**Try it**
Each line from the one holding "Task: Click the" to the last line below must be restated word for word, and no picture may be included.
--------
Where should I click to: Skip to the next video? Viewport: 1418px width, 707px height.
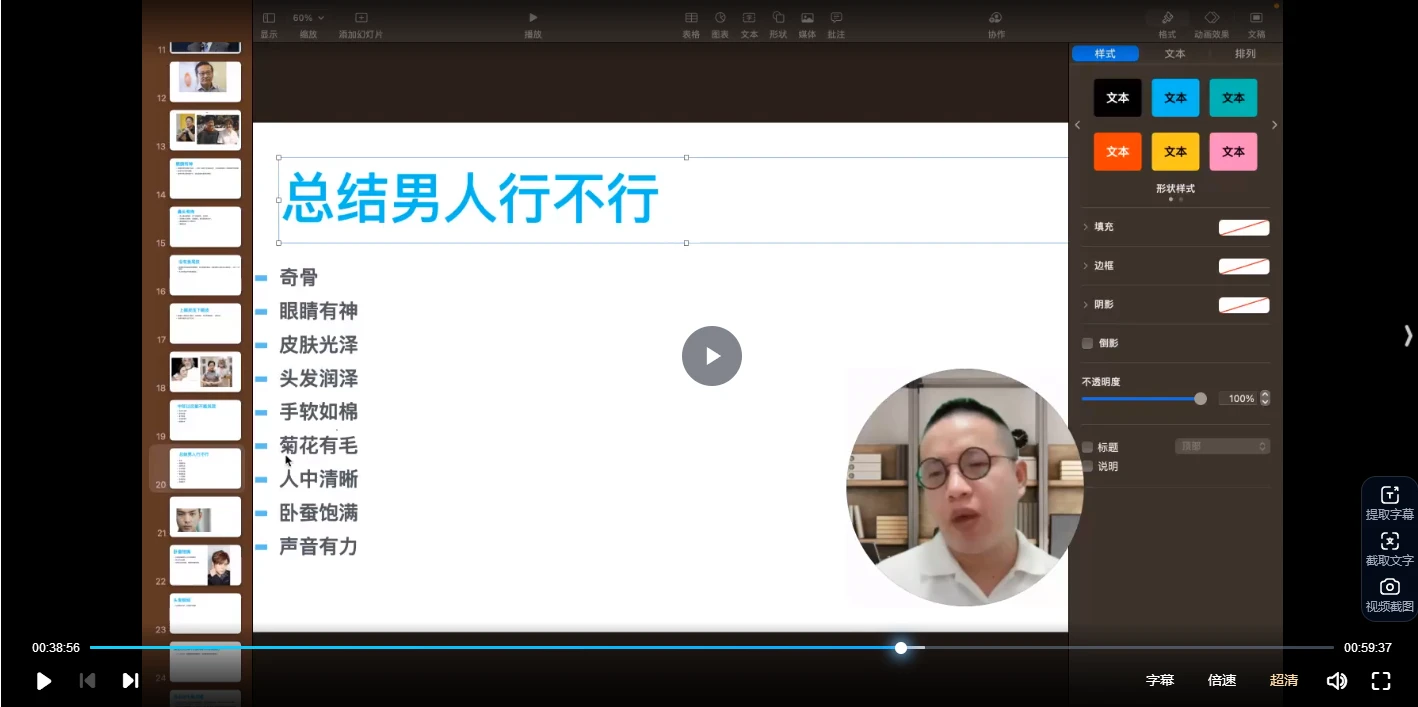pos(130,681)
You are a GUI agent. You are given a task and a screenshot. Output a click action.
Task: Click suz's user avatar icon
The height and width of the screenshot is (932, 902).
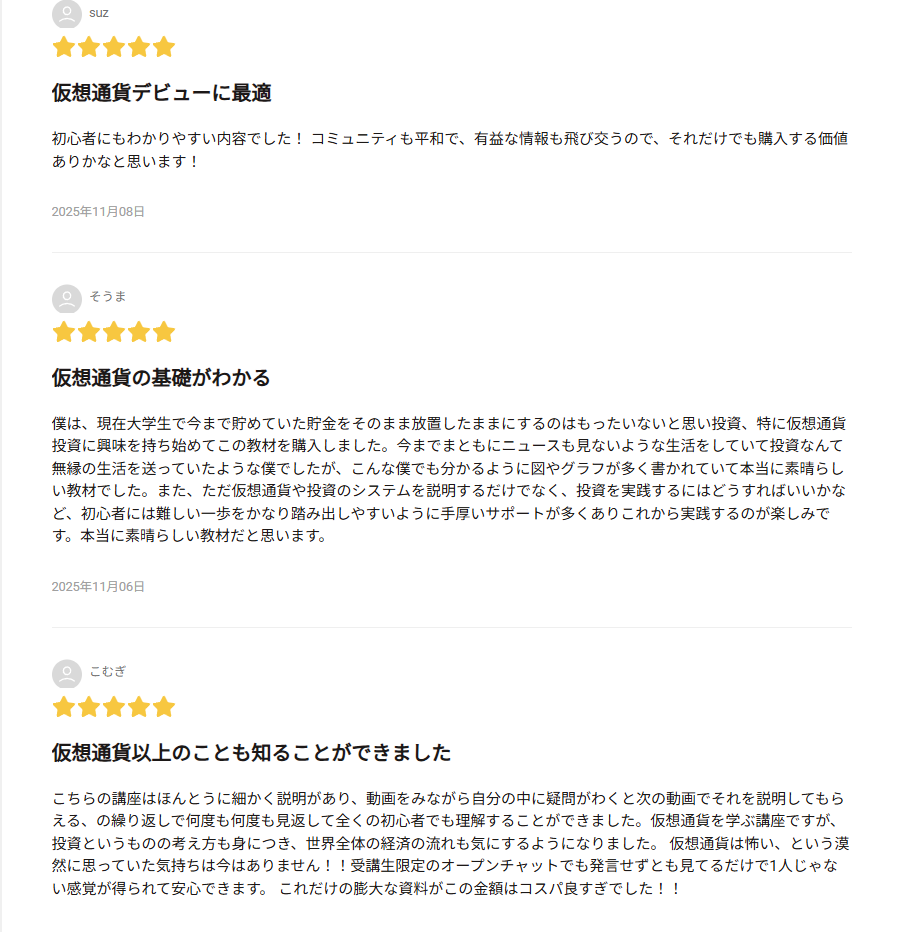coord(67,14)
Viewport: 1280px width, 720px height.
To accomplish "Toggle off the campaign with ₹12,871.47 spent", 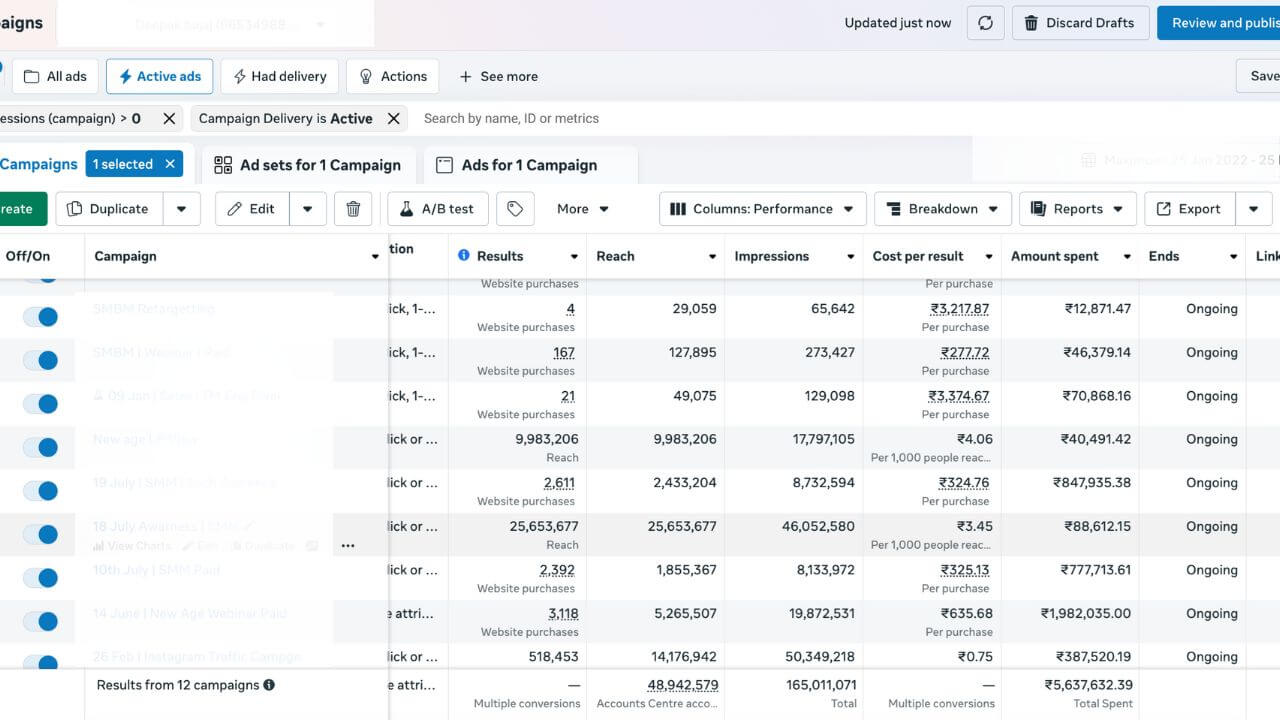I will tap(41, 317).
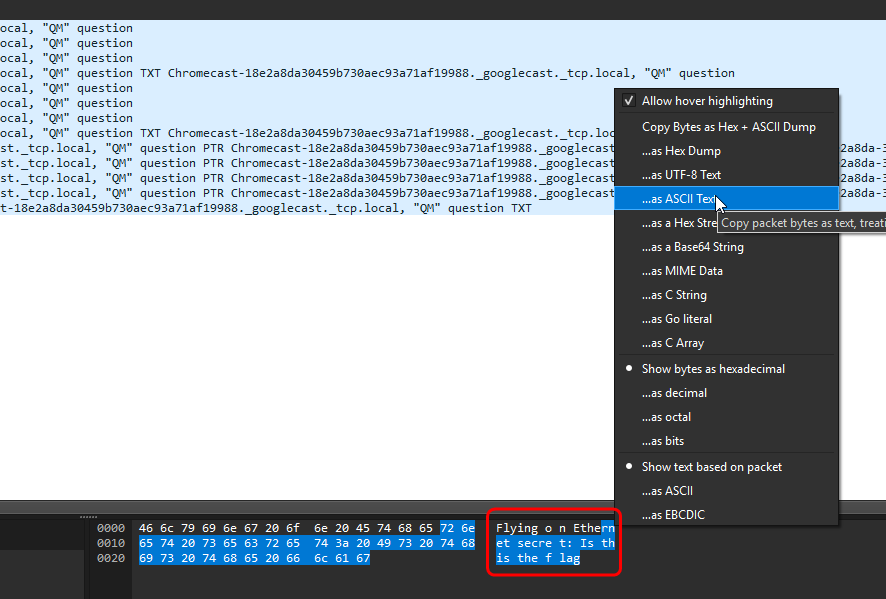Switch byte display to octal

pyautogui.click(x=666, y=417)
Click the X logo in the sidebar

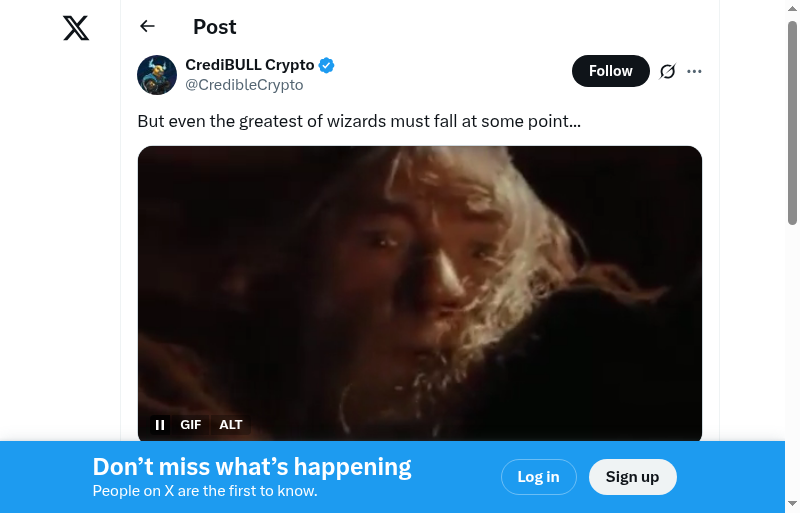pyautogui.click(x=76, y=28)
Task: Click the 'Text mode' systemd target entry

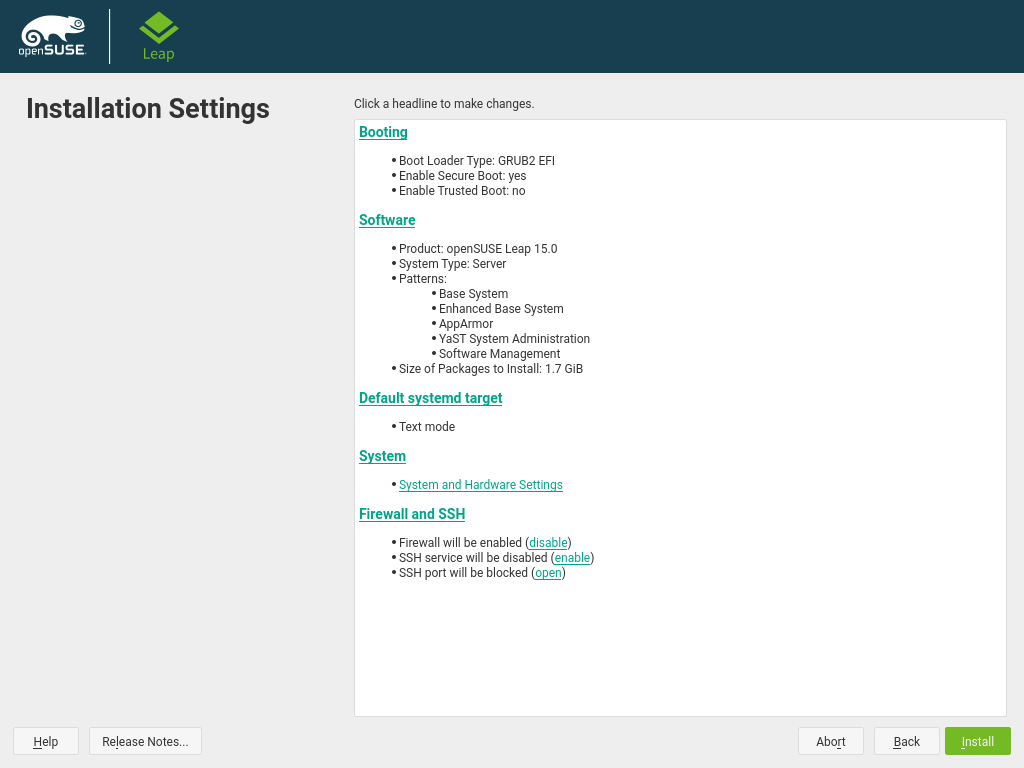Action: click(x=427, y=427)
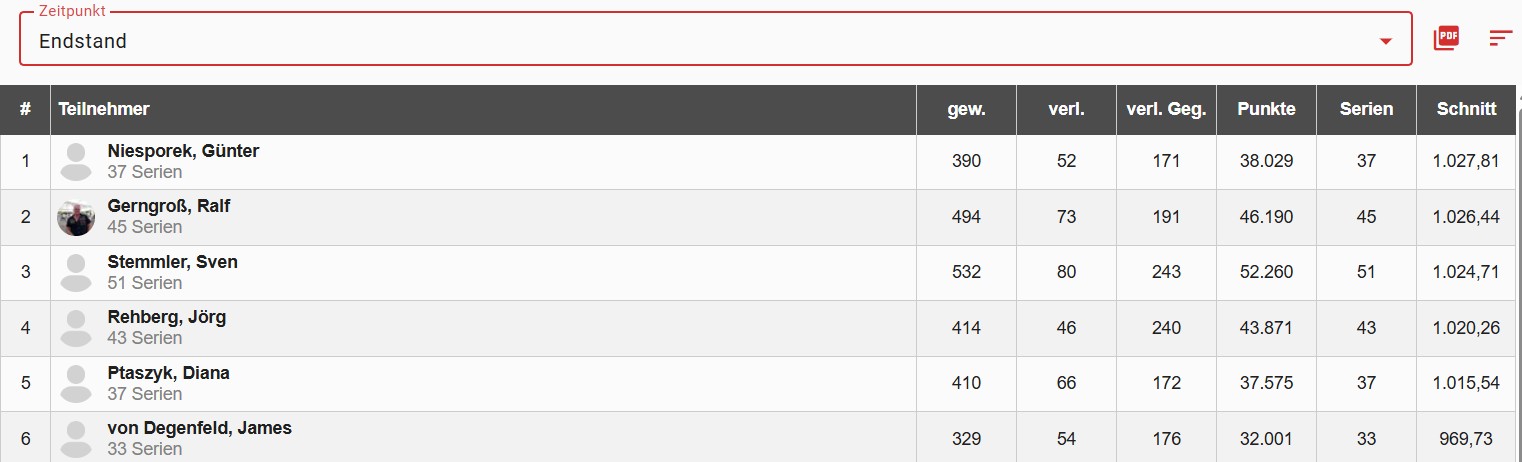Sort table by verl. column
Viewport: 1522px width, 462px height.
[1066, 110]
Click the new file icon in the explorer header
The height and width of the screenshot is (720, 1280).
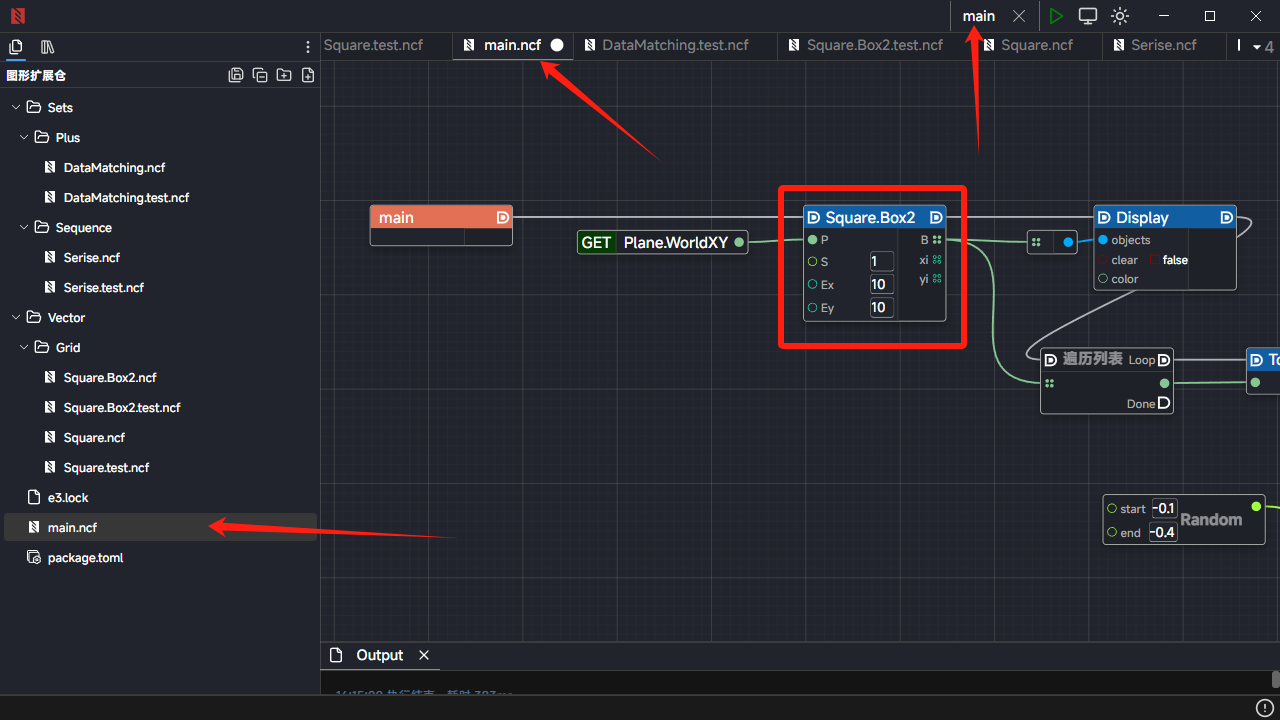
--------
**Response**
Task: Click the 'Text mode' systemd target entry

Action: click(x=427, y=427)
Sort table by verl. column
Viewport: 1522px width, 462px height.
[1066, 110]
Click the new file icon in the explorer header
The height and width of the screenshot is (720, 1280).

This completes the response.